Ah, 2020; what can I say about you? You came in so pretty, looking smart in your January duds, and I happily swiped right. By mid-February, things between us were going so well, you had me thinking long-term. I was so hopeful. Unlike the typical flash in the pan relationships, I saw a future with you. Then sometime in March, that shiny-new-year glow began to fade, and your uglier side revealed itself. You didn’t want me dressing up, going out, or seeing other people. Pretty soon, you didn’t even want me to leave the house. No shopping or dining out. No going to the gym, or drinks at the bar, and definitely no parties.
You were so bad for my health, 2020. So much stress, and with no release, I turned to comfort foods. With no reason to dress up, the sweat pants made it easy, too. Those elastic waistbands are so forgiving. And don’t even get me started on the masks.

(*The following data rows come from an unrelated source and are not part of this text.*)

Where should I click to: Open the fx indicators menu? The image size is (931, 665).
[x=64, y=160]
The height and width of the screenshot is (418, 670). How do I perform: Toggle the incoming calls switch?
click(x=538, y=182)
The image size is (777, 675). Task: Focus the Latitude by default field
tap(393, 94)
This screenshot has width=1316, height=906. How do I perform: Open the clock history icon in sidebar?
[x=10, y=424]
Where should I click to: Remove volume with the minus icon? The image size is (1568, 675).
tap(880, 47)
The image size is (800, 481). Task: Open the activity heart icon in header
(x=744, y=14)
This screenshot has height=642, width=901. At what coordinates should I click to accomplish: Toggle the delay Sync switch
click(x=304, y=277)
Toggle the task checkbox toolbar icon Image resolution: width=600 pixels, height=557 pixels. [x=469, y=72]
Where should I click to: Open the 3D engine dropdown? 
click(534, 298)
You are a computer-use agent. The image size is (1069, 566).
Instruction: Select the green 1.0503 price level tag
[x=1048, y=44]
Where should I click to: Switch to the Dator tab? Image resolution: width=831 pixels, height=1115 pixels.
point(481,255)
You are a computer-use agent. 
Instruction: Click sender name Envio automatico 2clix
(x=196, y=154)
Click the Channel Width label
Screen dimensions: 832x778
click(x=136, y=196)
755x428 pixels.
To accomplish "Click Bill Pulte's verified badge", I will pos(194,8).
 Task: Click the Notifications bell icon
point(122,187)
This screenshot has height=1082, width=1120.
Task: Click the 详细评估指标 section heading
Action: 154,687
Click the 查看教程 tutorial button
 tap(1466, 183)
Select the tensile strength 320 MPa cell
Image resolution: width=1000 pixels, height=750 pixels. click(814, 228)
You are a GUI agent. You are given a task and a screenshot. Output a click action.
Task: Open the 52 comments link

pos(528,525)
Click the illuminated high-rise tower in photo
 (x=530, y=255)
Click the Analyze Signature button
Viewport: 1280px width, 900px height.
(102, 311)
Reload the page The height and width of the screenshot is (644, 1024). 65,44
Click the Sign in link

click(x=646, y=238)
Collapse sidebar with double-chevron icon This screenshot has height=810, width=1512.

The worst part, 2020, is how much you seemed to enjoy scaring the crap out of me. You made me worry about my health, my family, and my livelihood. You made me question my friendships. You made me question my country. I had to take a hard look at this place and the people in it and decide if we were still that beautiful melting pot we professed to be. Were we still that country of unlimited possibilities, fueled by a rainbow of beliefs, backgrounds, and cultures, and open to all people – men, women, young, old, gay, straight, trans, black, brown, and white? And were we still stronger together, not in spite of our differences, but because of them? You made me wonder whether we had ever been that country. Were we the land of the free, the home of the brave? Or were we a country of frightened bigots imprisoned in our own minds, close-minded and staunchly protective of our own dogma at the expense of the liberties of others? Would science, critical thinking, and free will save us, 2020, or were we and our democracy destined to self-destruct, suffering a slow death by crazy conspiracies and propaganda?
Yeah, 2020, you are not who I thought you were at all. And I’m trying to figure out if there’s anything good to say about you – anything positive that I’ll take away from our relationship. It’s hard because really, you’ve been awful. But you haven’t beaten me, 2020. So far, I’ve survived you. And looking back, I realize the 2020 I fell for back in January wasn’t real. That 2020 was a phony. As the months passed and I got to know the real you, I dealt with it. You showed me the truth about yourself and a lot of other things, and I dealt with that too. You showed me what mattered, and I saw it more clearly. And you showed me that I’m a lot tougher than I thought I was. I’ve learned my lesson; we’ve all learned a lot of lessons. And we’re going to be better. So while I’m grateful for all of that, please don’t hold your breath for a thank you. Or maybe you should…for a long, long time.
This is usually the time when I say, “It’s not you, it’s me.” But that would be a lie. Because this time it’s not me at all. It’s you, and it’s over. Like we used to say in high school, “It’s been real, and it’s been fun, but it hasn’t been real fun.” I know you’ll be around through the end of the year, and I can deal with that. No one should be alone for the holidays. But when the clock strikes twelve on New Year’s Eve, you need to hit the road. And like we also used to say in high school, “Don’t let the door hit you where the good Lord split you.” Because 365 days (er, 366, because Leap Year) of 2020 has been all I can handle, and it’s time for you to pack your bags and move on.
This blog first appeared as a column in the December 22, 2020 Gazette Woodmen Edition.